CSUN Alumni Make Up Nearly a Third of LAUSD Teachers of the Year

  • From left to right: Dean Michael E. Spagna, Amber Willis, Diana Rivera, Patricia Kalma, Brenda Young, Marcella Deboer and Tracy Elchyshyn.

  • From left: Dean Michael E. Spagna, Isela Jacome and Associate Dean of Education Christine Hayashi.

  • Dean Michael E. Spagna with LAUSD Teacher of the Year recipient Patricia Kalma.

  • Dean Michael E. Spagna with LAUSD Teacher of the Year recipient Brenda Young.

  • Dean Michael E. Spagna with LAUSD Teacher of the Year recipient Tracy Elchyshyn.

  • Dean Michael E. Spagna with LAUSD Teacher of the Year recipient Marcella Deboer.

On Aug. 11, the Los Angeles Unified School District honored 22 teachers at its Teacher of the Year Luncheon on the campus of the University of Southern California. It was an afternoon where Matadors stole the show.

Seven of the 22 Teacher of the Year honorees are California State University, Northridge alumni — Marcella Deboer ’97 (English) M.A. ’00 (English) , Tracy Johnson Elchyshyn ’91 (Liberal Studies), Patricia Kalma ’05 (Teaching Credential), Isela Jacome ’00 (Teaching Credential), Diana Rivera ’03 (Teaching Credential), Amber Willis ’02 (Teaching Credential) and Brenda Young ’02 (Teaching Credential).

“It shows that our long-term commitment to excellence is paying off,” said Michael Spagna, dean of the Michael D. Eisner College of Education. “We’re trying to produce the most effective teachers we can who will stay in the community, and that’s exactly what we’re doing.

“We’re very excited about this,” he added. “Anything that can bring cultural appreciation to teachers, we’re all about, because they have the most noble profession and don’t always get the kind of pats on the back they need.”

The honored teachers were genuinely touched by the accolade.

“At first I was shocked. It’s great to be recognized because I know that teachers don’t get a whole lot of recognition in the classroom,” said Willis, a science teacher at Downtown Magnets High School who has been teaching for 15 years.

Deboer, an English teacher at Cesar Chavez Learning Academies who has been teaching for 17 years, said, “This is confirmation that I’m doing a good job on what I worked so hard for.”

Many of the teachers credited CSUN for giving them a boost and setting the stage for their future success in education.

“The special education program at CSUN is very exceptional, very fantastic,” Rivera said. “I had great professors — especially for behavior and classroom management, and working with kids with autism and literacy. It gave me a really good basis for what I do in class [today].”

For Rivera, teaching was a second career. She was a lawyer who worked for Disney, but decided to shift gears and specifically looked to CSUN’s special education program to lift her to the next part of her professional life. Today, Rivera is a transitional kindergarten to third-grade teacher at Granada Elementary Community Charter School, and she has been teaching 13 years.

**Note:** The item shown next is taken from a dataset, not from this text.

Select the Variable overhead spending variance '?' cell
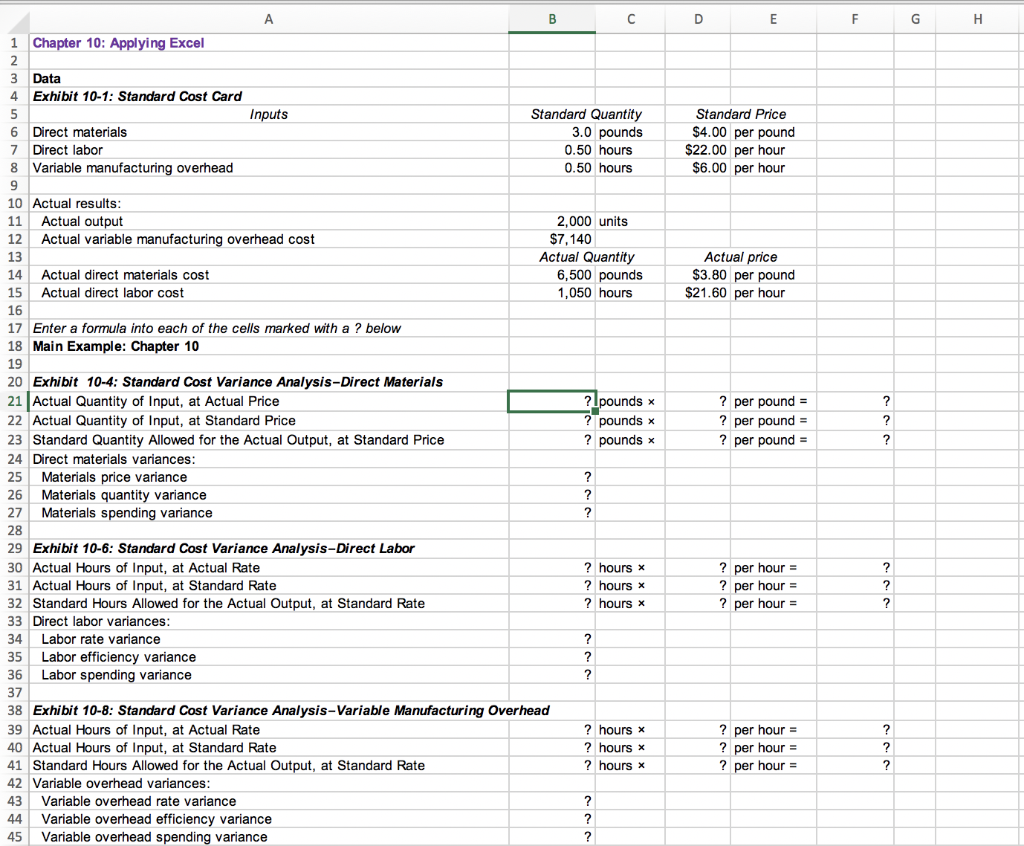 point(552,837)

Young, an English teacher at John R. Wooden High School who has been teaching 15 years, also switched careers. She worked in public relations prior to teaching.

“CSUN was great for me,” Young said. “I entered teaching as a mid-career profession, one of the older ones in my [CSUN] classes. … CSUN helped me plug in all the necessary things to learn how to be an educator. I felt CSUN treated me as a professional already.”

Jacome was born in Ecuador and came to the U.S. at 17 years old. She was the first in her family to go to college and now is helping others achieve. Jacome is an English teacher at James Monroe High School and has been teaching for 10 years.

“It was a student who nominated me [for Teacher of the Year], so I was very touched that I touched this student in a way that she thought, ‘Oh wow, my teacher is amazing,’” Jacome said. “It inspires me to work harder because you always want to make sure you’re doing the right thing for the students.”

Jacome said she would one day like to come full circle and teach at CSUN. She shared the same experience that some of her fellow Teachers of the Year found at the university.

“I had some amazing professors who supported me and encouraged me and were there for me, even long after the credential program,” Elchyshyn said. “They encouraged me to come back and talk to them and ask questions. Their lesson-plan drawers were open.”

Kalma said, “I did the [Accelerated Collaborative Teacher Preparation Program] at CSUN. It was an amazing program because the teachers really knew up-to-date and current research and what was really needed in the classroom, and they showed us by doing hands-on activities, how to teach with hands-on activities for the students. So I feel like it really prepared me well for my first year.”